* Begin Passage provided *

Micro Computers/Personal Computers


• The term microcomputers and personal computers are used
interchangeably to mean the small free- standing computers that are
commonly found in offices, homes and classrooms.
• Many micro computers are built specially to be used in watches, clocks,
and cameras. Today, PCs are seriously challenging mainframes and mini
computers in many areas. In fact today PCs are more powerful than
mainframes of just a few years ago, and competition is producing smaller,
faster models every year.

TYPES OF PERSONAL COMPUTERS


• THE DESKTOP: This is the first type of PCs and the most common. Most
desktops are small enough to fit on a desk, but are a little too big to carry
around.
• THE LAPTOP: They weigh about 10pounds (4.5kg). They are battery –
operated computers with built–in screens. They are designed to be carried
and used in locations without electricity. Laptops typically have an almost
full –sized keyboard.

* End Passage provided *

* **Written exercise**
Continue the text on types of personal computers from where it stops. The records that come next are separate from the text on personal computers.

* Begin Given records *

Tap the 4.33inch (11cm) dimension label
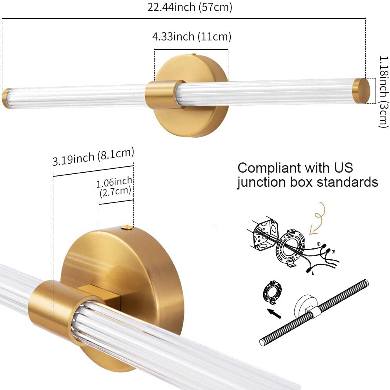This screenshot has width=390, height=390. [191, 37]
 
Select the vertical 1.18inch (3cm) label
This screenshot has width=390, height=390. [383, 91]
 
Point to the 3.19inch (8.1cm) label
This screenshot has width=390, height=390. [93, 157]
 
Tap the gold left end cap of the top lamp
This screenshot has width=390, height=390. [6, 98]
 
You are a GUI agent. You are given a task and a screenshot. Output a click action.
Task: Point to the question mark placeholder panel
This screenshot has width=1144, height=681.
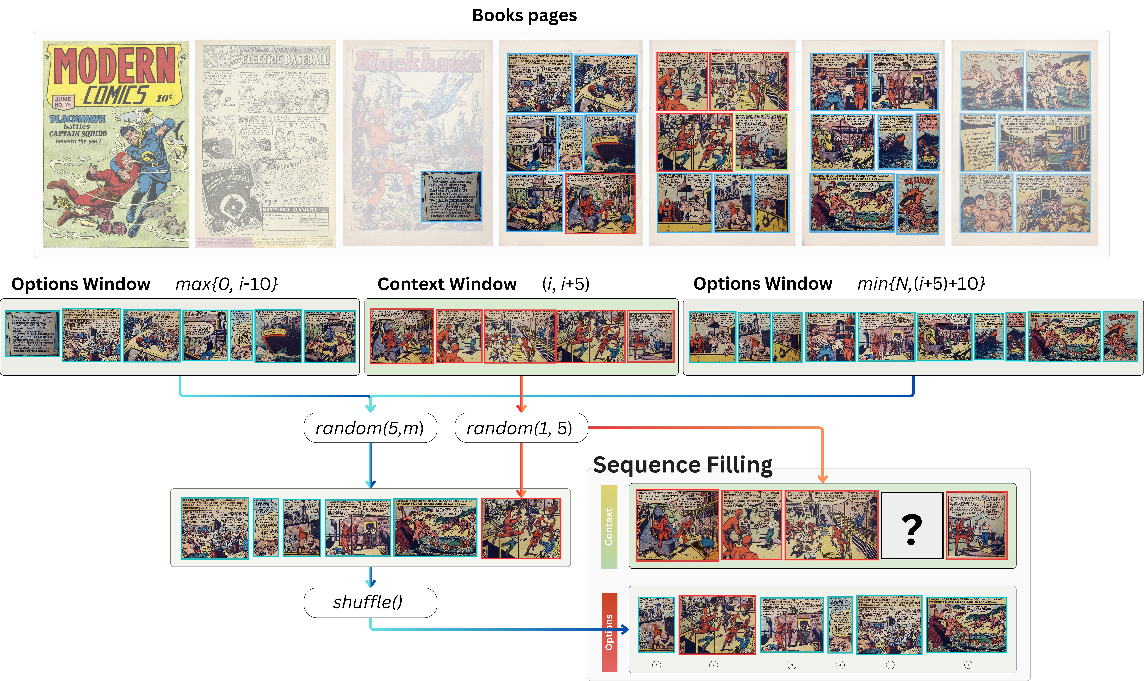pos(912,525)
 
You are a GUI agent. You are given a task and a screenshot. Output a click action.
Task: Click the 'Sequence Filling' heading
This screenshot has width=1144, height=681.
pos(682,465)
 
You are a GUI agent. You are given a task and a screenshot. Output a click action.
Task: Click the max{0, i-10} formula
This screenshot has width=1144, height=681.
pos(226,284)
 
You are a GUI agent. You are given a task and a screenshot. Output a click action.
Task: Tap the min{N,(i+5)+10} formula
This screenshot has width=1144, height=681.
pos(921,284)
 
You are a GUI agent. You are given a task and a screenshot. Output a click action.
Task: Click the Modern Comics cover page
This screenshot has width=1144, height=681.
pos(116,144)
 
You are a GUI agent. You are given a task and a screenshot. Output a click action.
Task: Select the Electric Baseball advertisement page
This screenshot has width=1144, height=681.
pos(266,144)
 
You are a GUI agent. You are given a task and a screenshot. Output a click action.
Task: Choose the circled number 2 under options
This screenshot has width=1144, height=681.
pos(713,665)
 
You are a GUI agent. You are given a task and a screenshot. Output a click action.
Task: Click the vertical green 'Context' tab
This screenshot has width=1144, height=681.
pos(609,527)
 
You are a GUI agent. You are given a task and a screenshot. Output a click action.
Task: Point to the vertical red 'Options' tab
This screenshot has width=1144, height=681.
pos(609,632)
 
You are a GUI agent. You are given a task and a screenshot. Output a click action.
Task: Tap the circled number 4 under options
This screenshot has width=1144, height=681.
pos(840,665)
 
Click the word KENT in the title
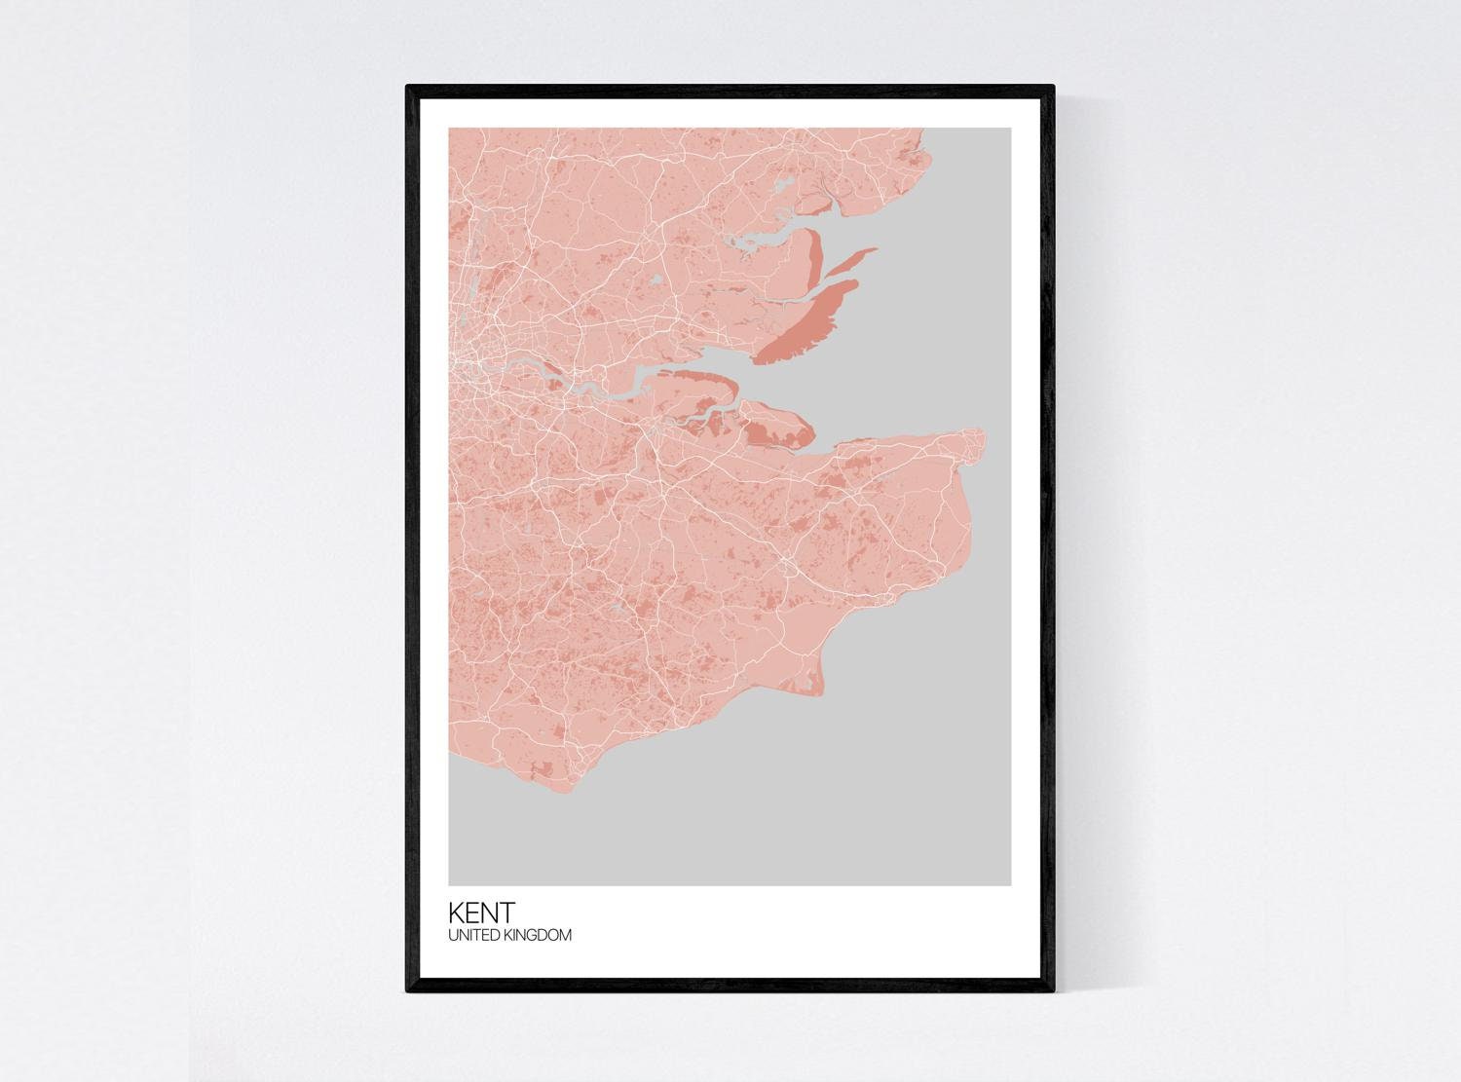481,913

* End Given records *

* **Exercise response**
• THE NOTEBOOK: They are similar to laptops and PCs, but smaller. They
weigh about 6 to7 pounds (2.7 – 3.2kg). As the name implies, they are
approximately the size of a notebook and can easily fit inside a brief case.
• THE PALMTOP: They are also known as personal digital assistance
(PDAs) and are the smallest of portable computers. Palmtops are much less
powerful than notebooks or desktops models and feature built-in
applications such as word processing. They are mostly used to display
important telephone numbers and addresses.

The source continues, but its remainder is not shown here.